No complete recording of "The Beggar's Opera" is currently available, but some of its songs can be heard on LP (Harmonia Mundi 1071). The Threepenny Opera has been recorded many times, and only one of the recordings (Vanguard S-273E) is really bad -- much too operatic for this anti-operatic music. The old Theatre de Lys production, which ran for many years off Broadway, can be heard, digitally remastered, on a Polydor recording (820260-1E). It uses the brilliant Marc Blitzstein translation, which is partly familiar to millions who have heard pop recordings of "Mack the Knife," the hit tune of the show. The New York Shakespeare Festival Production, which uses the somewhat more literary Ralph Mannheim translation, can be heard on CBS PS 34326.

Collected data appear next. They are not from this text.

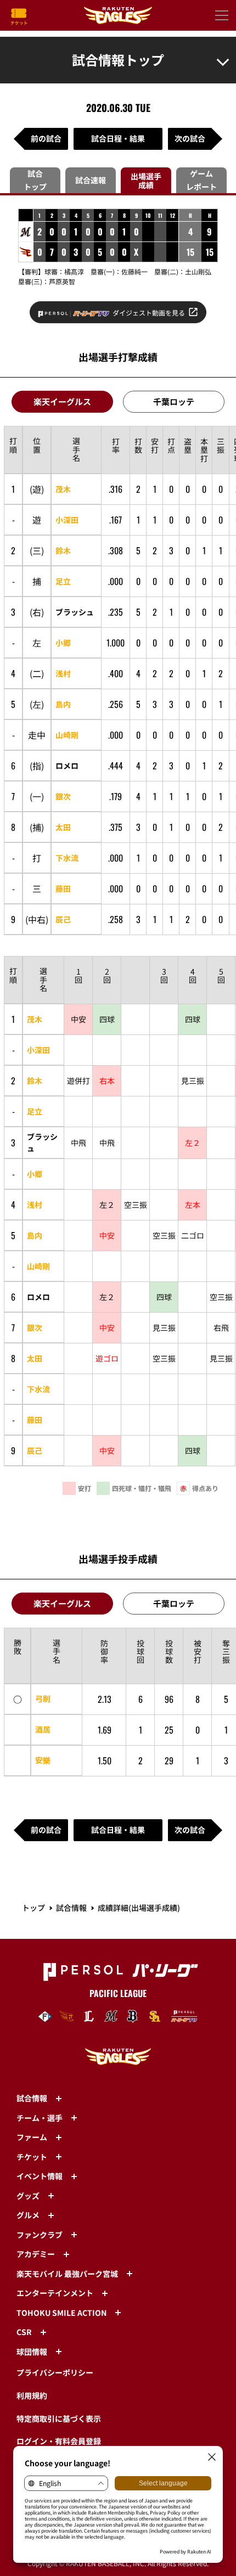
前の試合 (46, 138)
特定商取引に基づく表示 (58, 2418)
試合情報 (71, 1907)
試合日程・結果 (118, 138)
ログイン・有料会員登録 (58, 2441)
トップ (33, 1907)
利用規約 (31, 2395)
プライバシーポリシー (54, 2372)
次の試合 (190, 138)
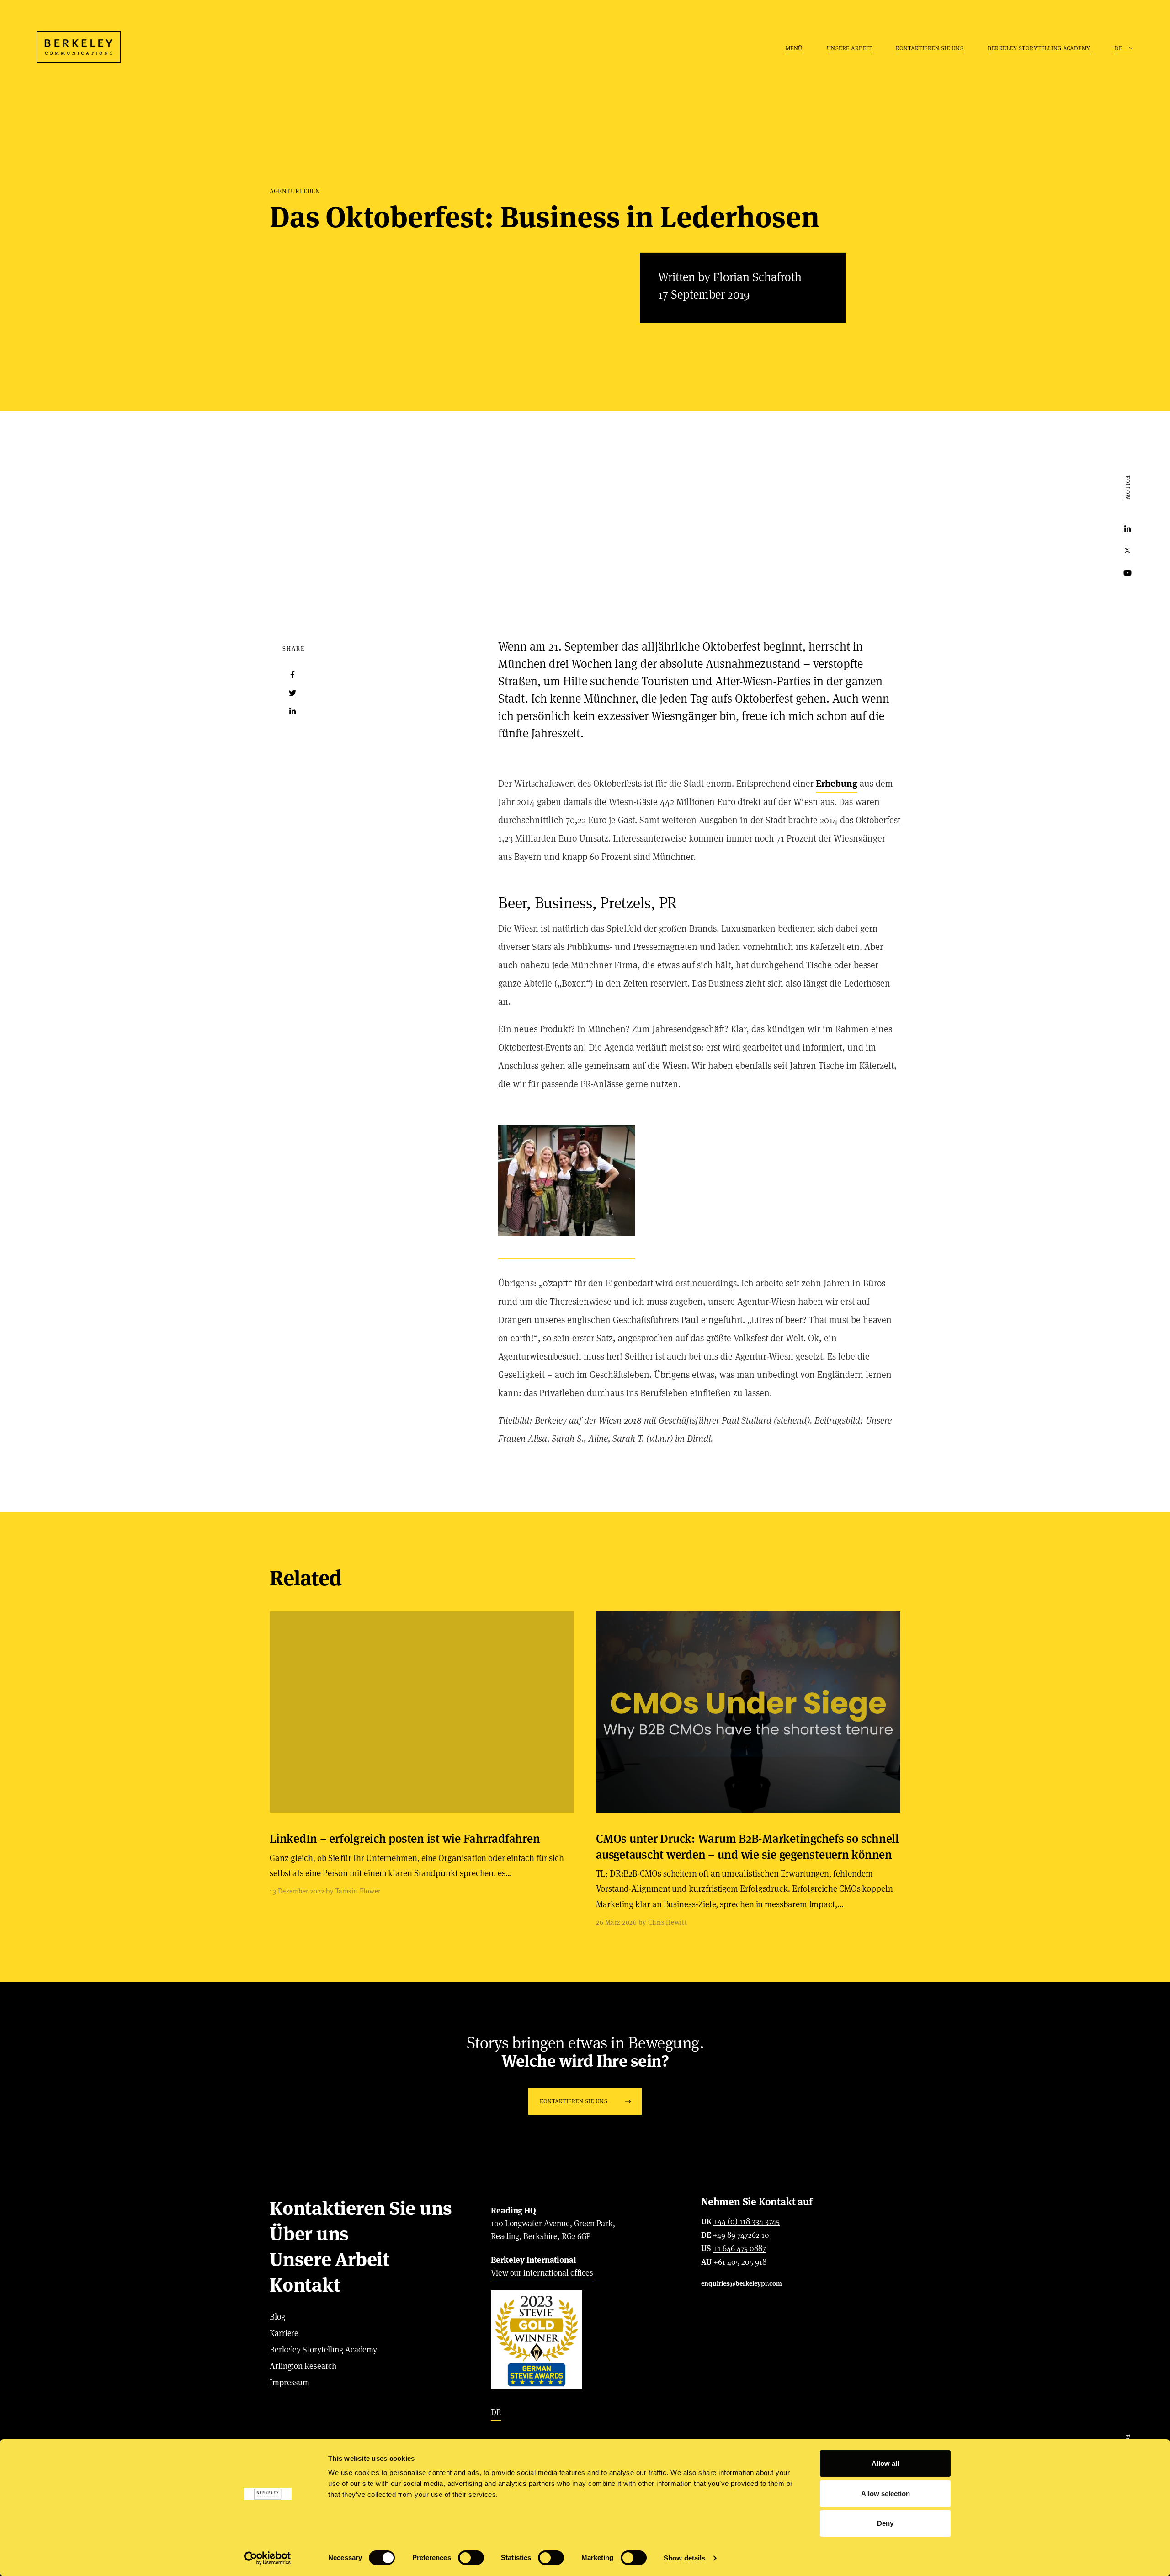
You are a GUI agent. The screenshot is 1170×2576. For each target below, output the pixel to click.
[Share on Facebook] (292, 674)
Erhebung (836, 783)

But the definitive performance, for those who are not put off by language barriers, is the stylistically perfect one done in German in the '50s, starring Lotte Lenya (CBS M2-37862, 2 LPs).

THE BEGGAR'S OPERA -- The Barns of Wolf Trap, 8 p.m., Saturday and April 25.

THE THREEPENNY OPERA -- The Barns of Wolf Trap, 8 p.m., Friday and April 24 and 26. On records: "Die Dreigroschenoper" (CBS M2-37682, 2 LPs).